● **WHAT YOU HAVE TO DO**: The entries that follow include a run beginning at the line with "Por edad (610, 116)" and ending at the line with "[Tiendanube] (1307, 2344)"; restate that run word for word and leave the rest out.

Items listed in a dataset:
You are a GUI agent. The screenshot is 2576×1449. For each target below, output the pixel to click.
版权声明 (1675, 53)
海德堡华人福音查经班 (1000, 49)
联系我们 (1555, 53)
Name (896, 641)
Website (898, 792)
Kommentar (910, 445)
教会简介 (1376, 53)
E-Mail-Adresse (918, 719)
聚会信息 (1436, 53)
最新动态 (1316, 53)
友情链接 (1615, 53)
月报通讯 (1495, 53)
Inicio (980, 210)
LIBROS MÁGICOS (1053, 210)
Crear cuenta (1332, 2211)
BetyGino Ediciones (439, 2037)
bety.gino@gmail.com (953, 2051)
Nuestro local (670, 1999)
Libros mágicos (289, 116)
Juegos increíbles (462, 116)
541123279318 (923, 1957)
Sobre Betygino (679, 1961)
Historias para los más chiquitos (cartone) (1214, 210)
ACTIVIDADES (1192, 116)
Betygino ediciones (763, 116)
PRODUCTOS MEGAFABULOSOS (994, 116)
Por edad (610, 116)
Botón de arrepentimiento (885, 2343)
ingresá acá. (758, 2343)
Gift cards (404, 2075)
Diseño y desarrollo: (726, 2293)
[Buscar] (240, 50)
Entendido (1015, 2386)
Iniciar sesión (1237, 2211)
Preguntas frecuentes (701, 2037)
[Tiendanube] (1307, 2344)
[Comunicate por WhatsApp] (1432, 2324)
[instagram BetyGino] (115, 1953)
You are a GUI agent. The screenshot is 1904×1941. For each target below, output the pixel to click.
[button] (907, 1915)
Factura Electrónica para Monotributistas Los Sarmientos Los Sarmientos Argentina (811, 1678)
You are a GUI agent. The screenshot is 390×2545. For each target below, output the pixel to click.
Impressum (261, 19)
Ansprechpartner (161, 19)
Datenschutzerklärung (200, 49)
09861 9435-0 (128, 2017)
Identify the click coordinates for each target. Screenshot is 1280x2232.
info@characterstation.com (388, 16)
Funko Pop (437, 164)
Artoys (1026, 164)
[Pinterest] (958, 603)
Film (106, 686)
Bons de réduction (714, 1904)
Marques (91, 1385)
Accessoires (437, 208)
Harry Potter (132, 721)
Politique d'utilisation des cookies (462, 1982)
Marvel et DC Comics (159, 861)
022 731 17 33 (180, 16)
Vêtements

● **ANSWER SPACE**:
Por edad (610, 116)
Botón de arrepentimiento (885, 2343)
ingresá acá. (758, 2343)
Gift cards (404, 2075)
Diseño y desarrollo: (726, 2293)
[Buscar] (240, 50)
Entendido (1015, 2386)
Iniciar sesión (1237, 2211)
Preguntas frecuentes (701, 2037)
[Tiendanube] (1307, 2344)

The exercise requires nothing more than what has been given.